Provincia de Cádiz

Rebajada la pena por tráfico de hachís a un agente de Vigilancia Aduanera

  • El Supremo rechaza que el funcionario y otros acusados formasen una organización

El Tribunal Supremo ha rebajado de 4 años y 3 meses de prisión a 2 años y 2 meses la condena por tráfico de hachís que la Audiencia Provincial de Cádiz impuso el año pasado a un agente de Vigilancia Aduanera. La nueva sentencia también reduce, en los mismos términos, la condena a otro procesado, R.D.M., a quien la Audiencia consideró como jefe de una organización de traficantes que el Supremo no ve en este caso. Los procesados, afirma, no actuaron en el marco de una organización estable dirigida al ilícito tráfico de drogas tóxicas.

En el procedimiento fueron juzgadas otras dos personas a quienes también les rebaja la condena el Supremo. En este caso de 2 años y 9 meses de prisión a 2 años y 2 meses. A todos ellos les aplicó la Audiencia una atenuante muy cualificada de dilaciones indebidas (a causa del retraso excesivo e injustificado en la tramitación de la causa).

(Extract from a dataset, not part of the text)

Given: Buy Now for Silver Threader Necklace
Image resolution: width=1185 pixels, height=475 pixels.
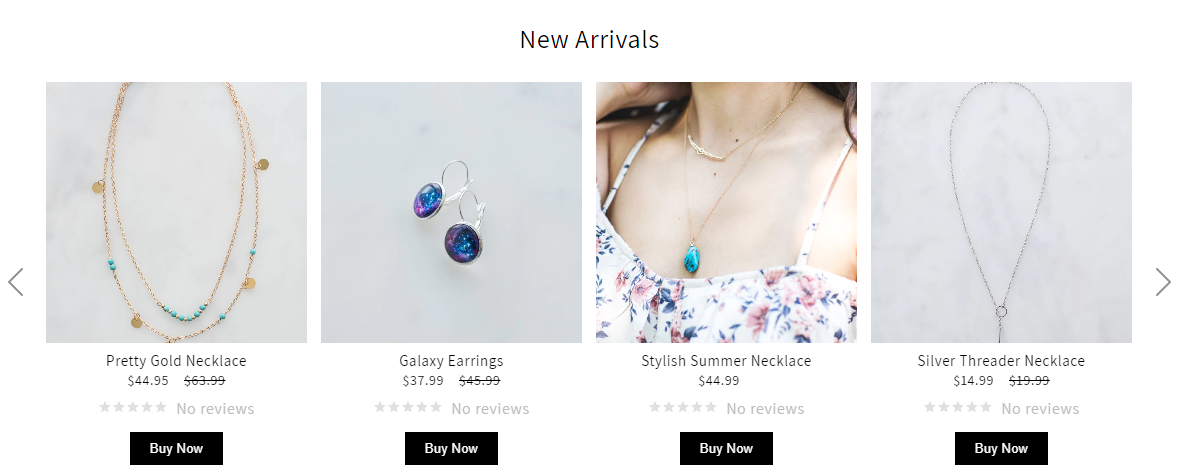Looking at the screenshot, I should point(1001,449).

En el caso de R.D., a quien defendió el abogado José Álvarez, la nueva sentencia rechaza que cometiese el delito por el que fue juzgado, el transporte de un cargamento de hachís de 1,6 toneladas, como jefe de una organización. El Supremo señala que la propia sentencia de la Audiencia explica que, debido a discrepancias, la operación con ese alijo la preparó R.D. al margen de la organización de traficantes a la que pertenecía, que la afrontó por su cuenta, lo que ve incompatible con condenarlo entonces como jefe de organización.

Los otros procesados, anota el Supremo, colaboraron con R.D. en la operación pero no había una estructura jerárquica, el requisito que requiere la aplicación de la agravante de organización.

El cargamento de hachís fue capturado en 2000 en Sanlúcar. Fue precisamente Vigilancia Aduanera la que frustró el alijo al interceptar la embarcación que lo transportaba el 16 de septiembre de 2000 en la desembocadura del río Guadalquivir.

Era una lancha de 18,80 metros de eslora, de nombre Bull, propulsada por tres motores de 200 caballos cada uno. La embarcación transportaba más de 1.600 kilos de hachís y la pilotaban M.R. y M.S., que fueron juzgados en 2001 y condenados por la Audiencia Provincial de Cádiz.

El juicio a R.D., al agente de Vigilancia Aduanera A.L.J. y a otros dos procesados llegó mucho más tarde: a finales de enero de 2009.

La Audiencia consideró que el agente actuó en la operación como funcionario pero el Supremo rechaza esa versión. La nueva sentencia sostiene que la actuación del agente de Vigilancia Aduanera en este asunto fue ajena a su condición de funcionario público.